** Source passage follows **
Dexus to sell Sydney CBD property for $530m

Dexus to sell Sydney CBD property for $530m

Property trust Dexus (ASX: DXS) has today announced a deal to sell a Sydney office tower to Singapore-based Peakstone for $530 million, with proceeds initially to be used to pay down debt. 

The announcement involving conditionally exchanged contracts for 45 Clarence St comes on the same day as a $195 million drop in the value of Dexus' industrial and commercial property assets, representing a fall of 1.2 per cent.

Despite these falls across the portfolio generally, Dexus says expected net proceeds from the sale are consistent with the CBD property's book value at the end of 2019.

The sale will still be subject to Foreign Investment Review Board (FIRB) approval, and follows an off-market unsolicited offer from Peakstone.

"This transaction reinforces the resilience of prime quality office asset values in the Sydney CBD and enables us to recycle capital into higher returning opportunities that we expect will become more prevalent over the coming period," says Dexus CEO Darren Steinberg.
** End of Source passage **
** Extracted information follows **
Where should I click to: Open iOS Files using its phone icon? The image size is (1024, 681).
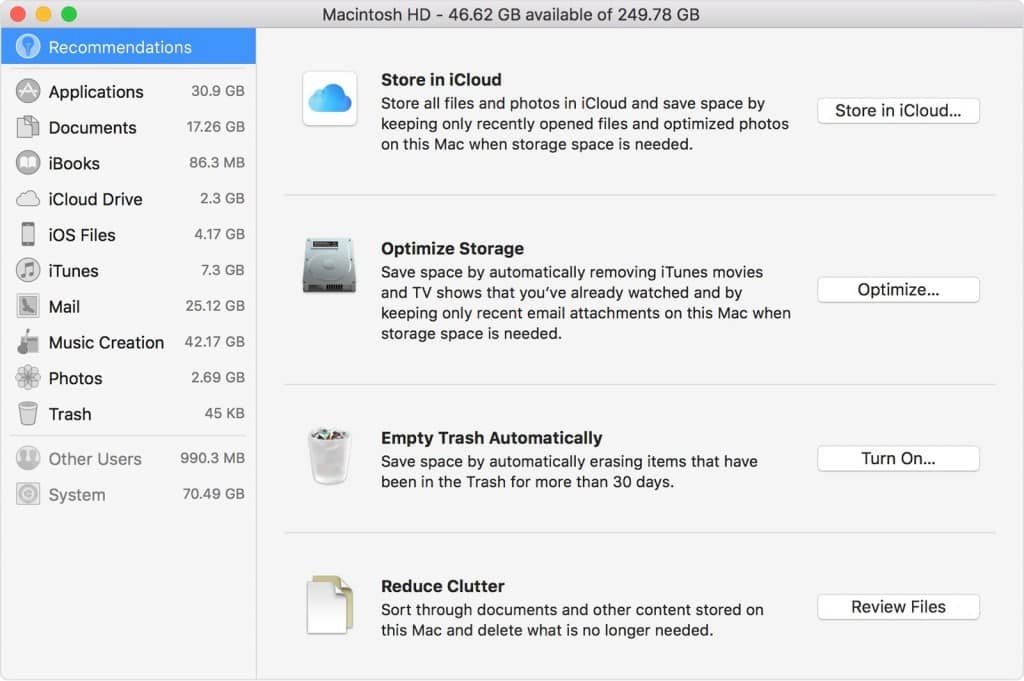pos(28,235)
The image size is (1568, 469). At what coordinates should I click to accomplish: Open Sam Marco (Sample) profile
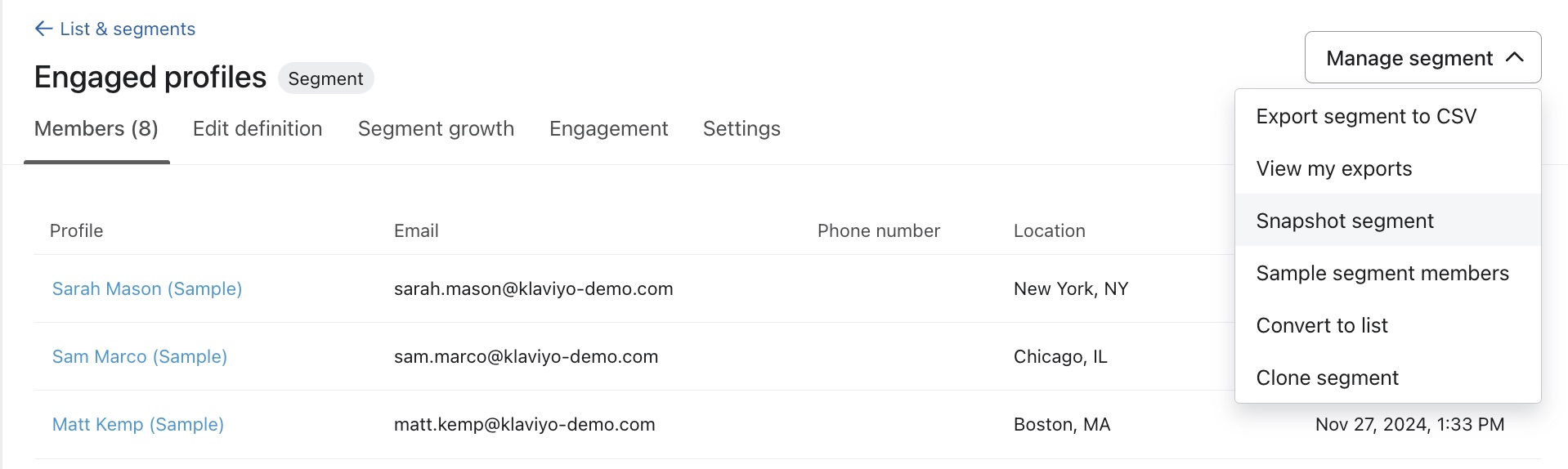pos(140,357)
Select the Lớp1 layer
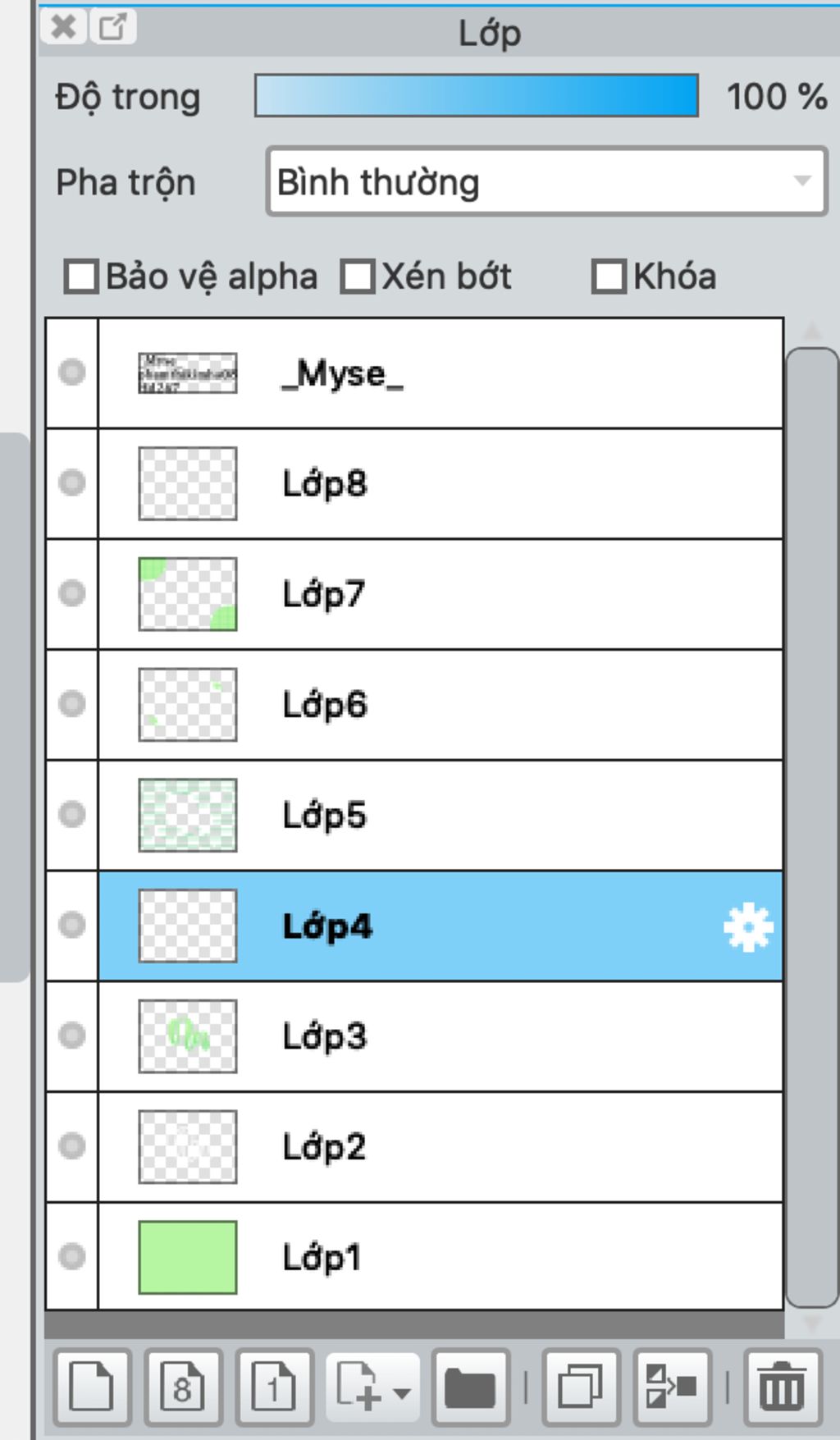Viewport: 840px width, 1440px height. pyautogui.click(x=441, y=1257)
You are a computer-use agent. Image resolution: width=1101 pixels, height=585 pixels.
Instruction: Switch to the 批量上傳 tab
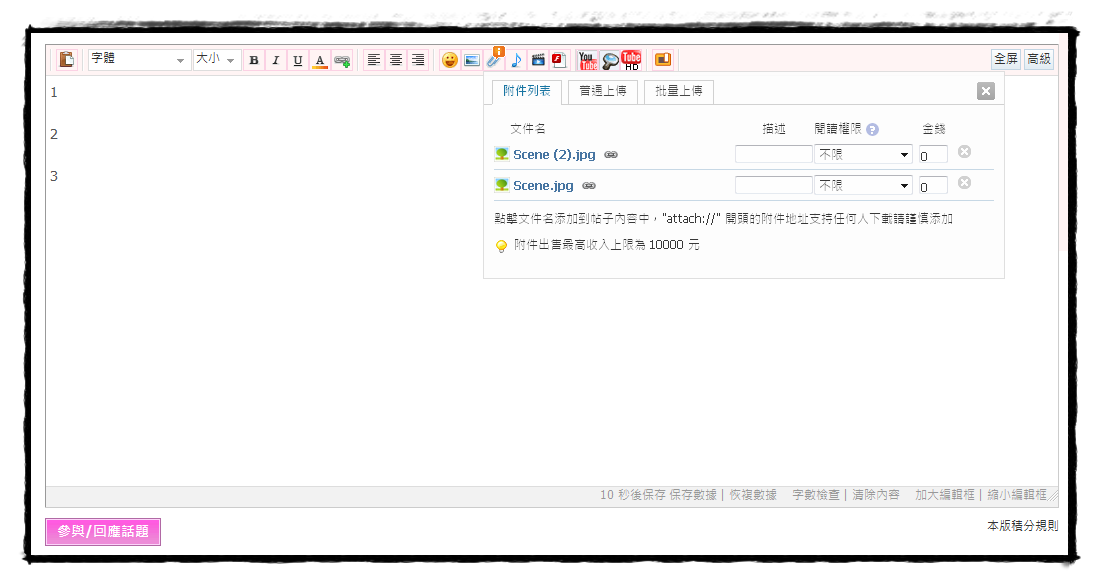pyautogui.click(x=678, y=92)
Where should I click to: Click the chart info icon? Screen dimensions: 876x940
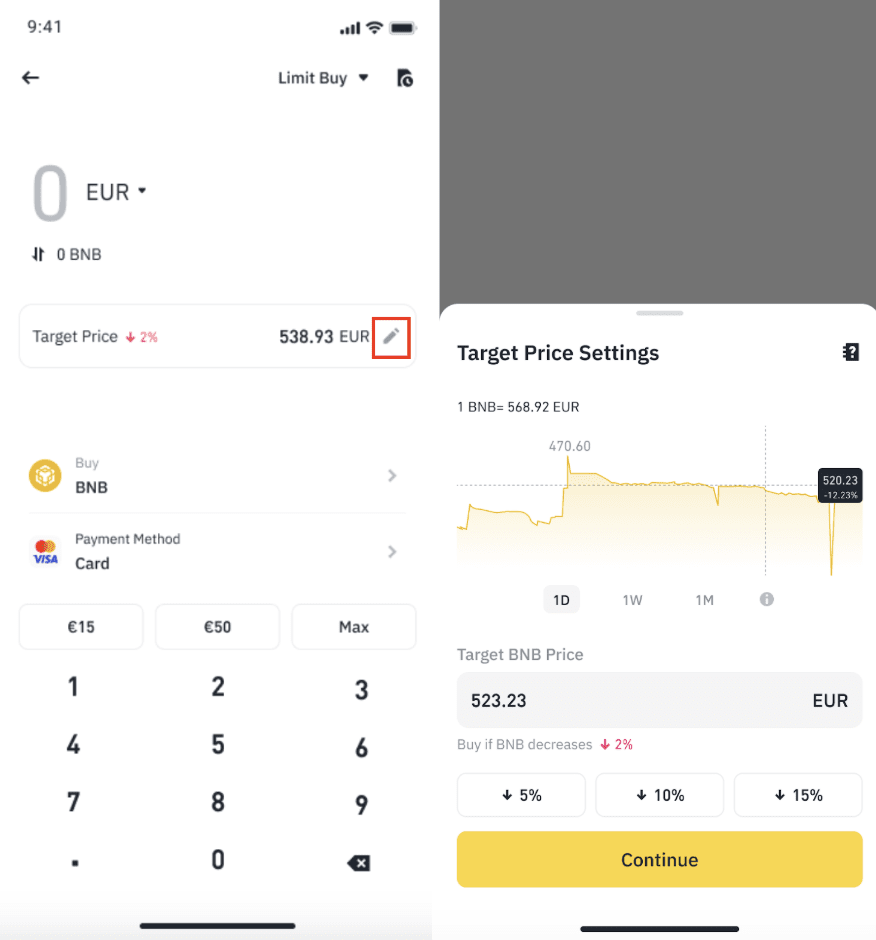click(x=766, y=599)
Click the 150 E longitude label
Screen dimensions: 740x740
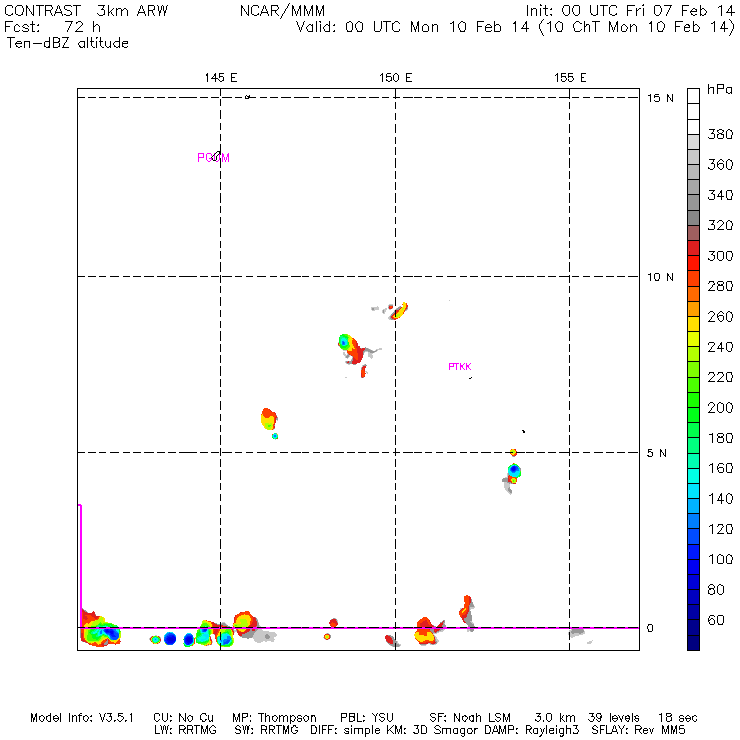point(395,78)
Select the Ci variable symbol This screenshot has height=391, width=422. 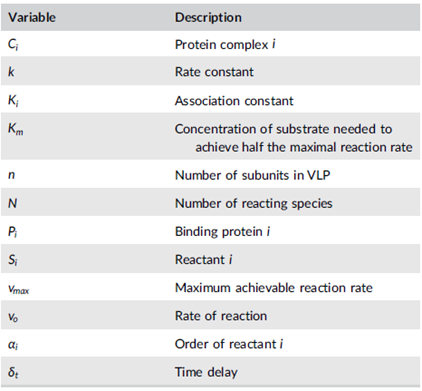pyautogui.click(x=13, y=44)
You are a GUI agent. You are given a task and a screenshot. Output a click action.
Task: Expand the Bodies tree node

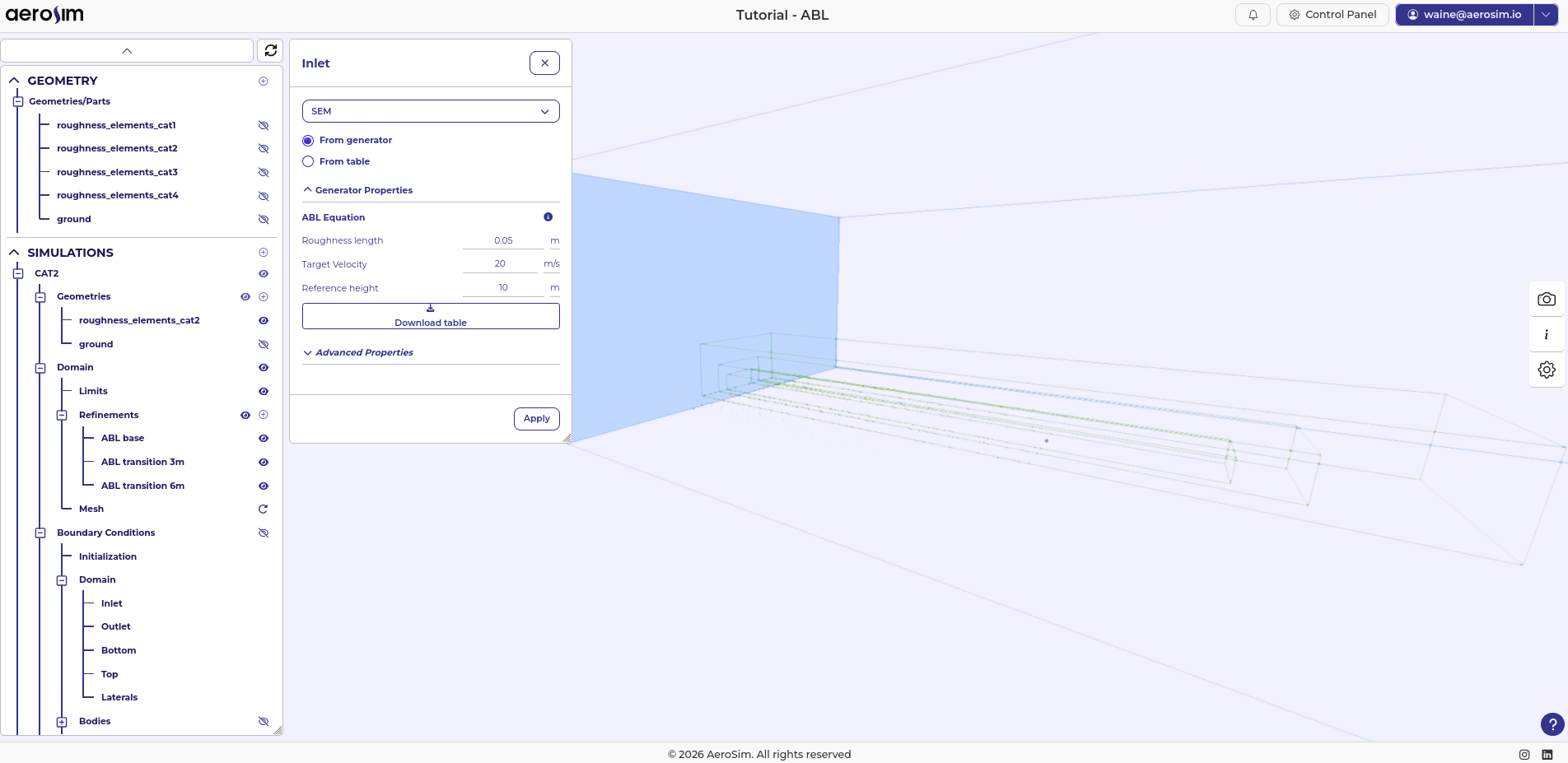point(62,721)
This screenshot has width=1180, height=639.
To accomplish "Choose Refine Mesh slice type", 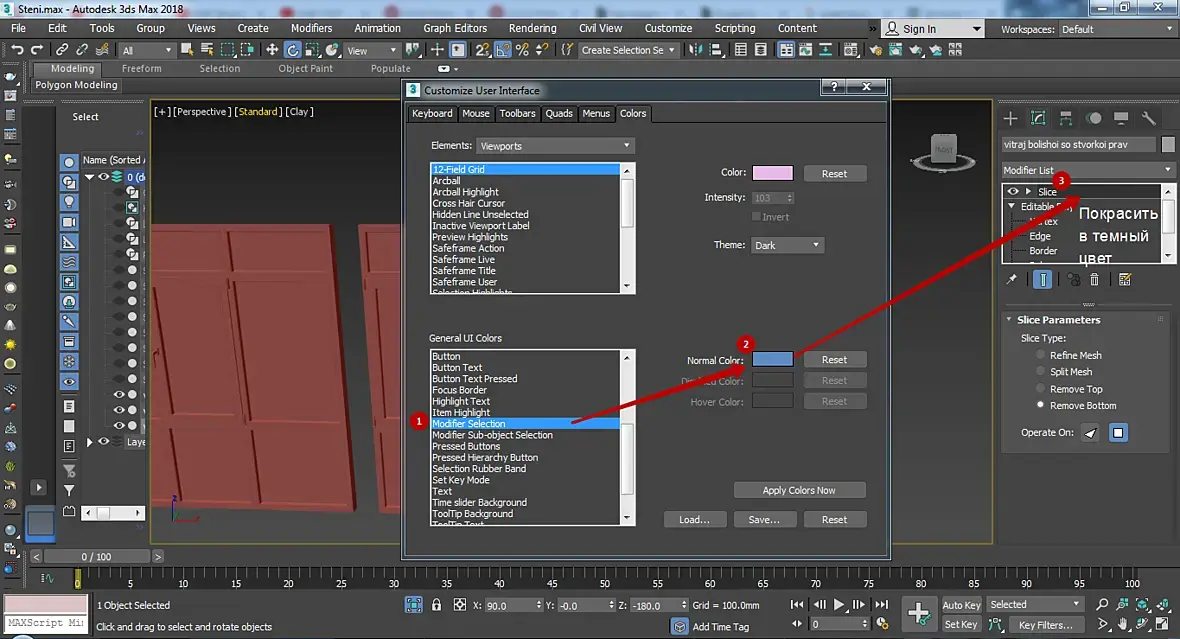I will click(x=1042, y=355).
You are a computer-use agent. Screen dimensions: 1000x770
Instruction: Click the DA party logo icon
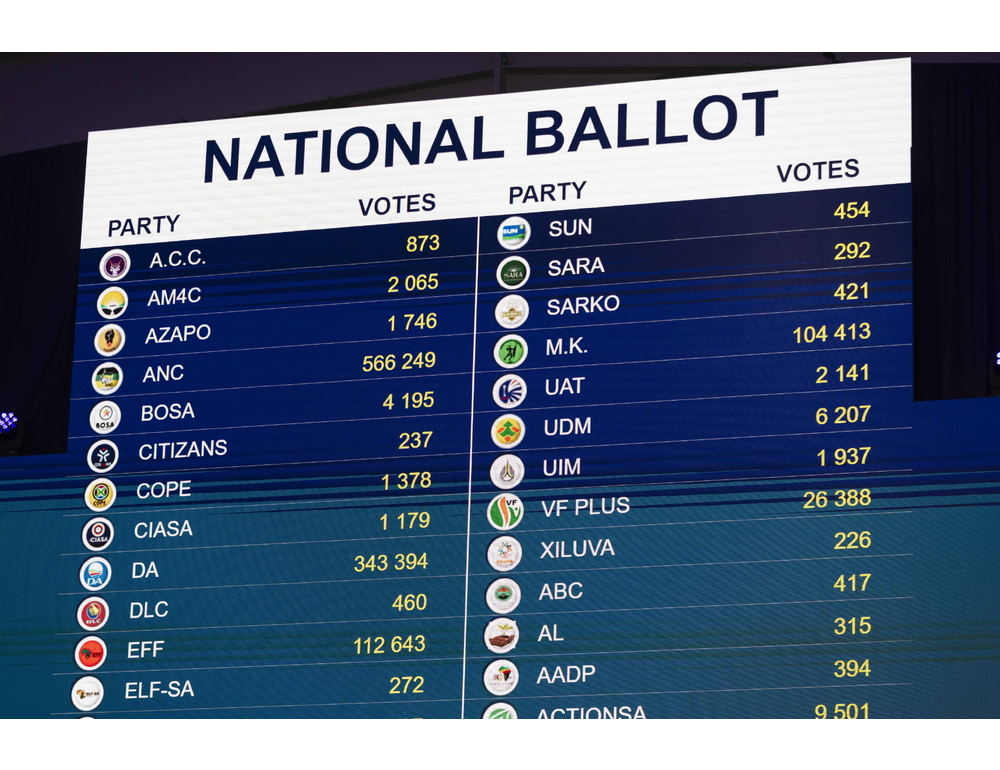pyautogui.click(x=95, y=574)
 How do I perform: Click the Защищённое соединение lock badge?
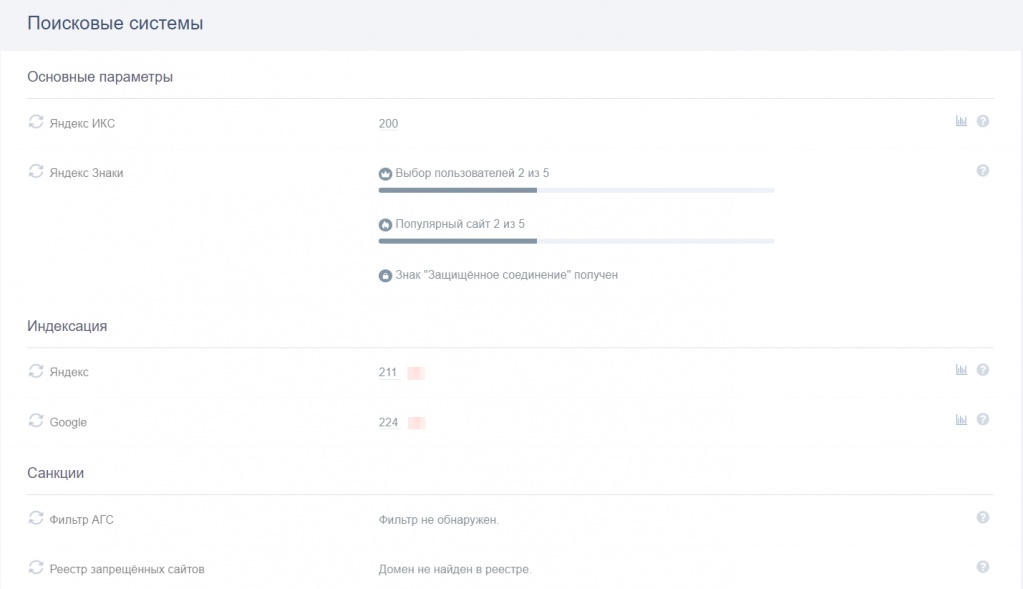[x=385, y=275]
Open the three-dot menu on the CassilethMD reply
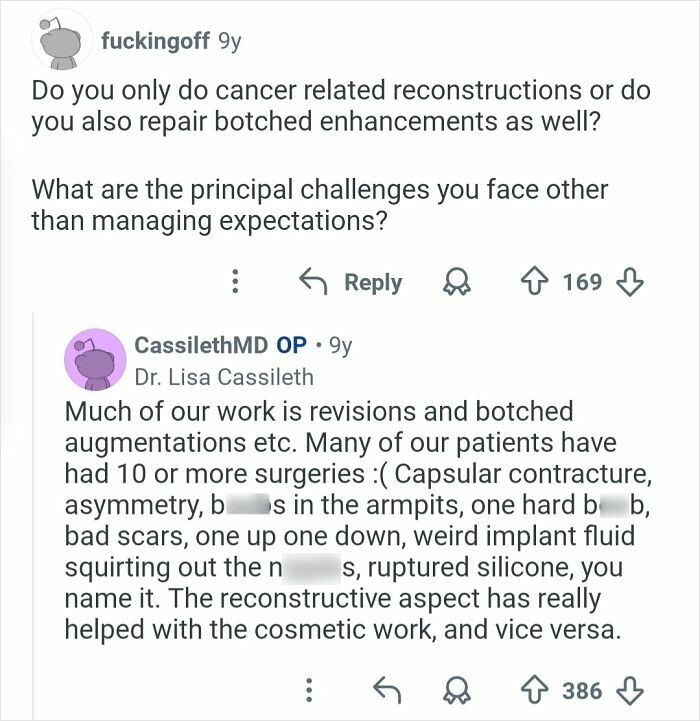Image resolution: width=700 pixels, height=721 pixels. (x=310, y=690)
** End of Extracted information **
Set of tasks ->
**1)** Rewrite the paragraph beginning "The announcement involving conditionally exchanged contracts" from the article about the Dexus property sale more briefly, keeping its main facts.
**2)** Print the part of the article about the Dexus property sale that begins at the words "Despite these falls" and stops after the words "offer from Peakstone.".

Answers in order ->
**1)** Contracts for 45 Clarence St were conditionally exchanged on the same day that Dexus' industrial and commercial property assets dropped $195 million in value, a fall of 1.2 percent.

**2)**
Despite these falls across the portfolio generally, Dexus says expected net proceeds from the sale are consistent with the CBD property's book value at the end of 2019.

The sale will still be subject to Foreign Investment Review Board (FIRB) approval, and follows an off-market unsolicited offer from Peakstone.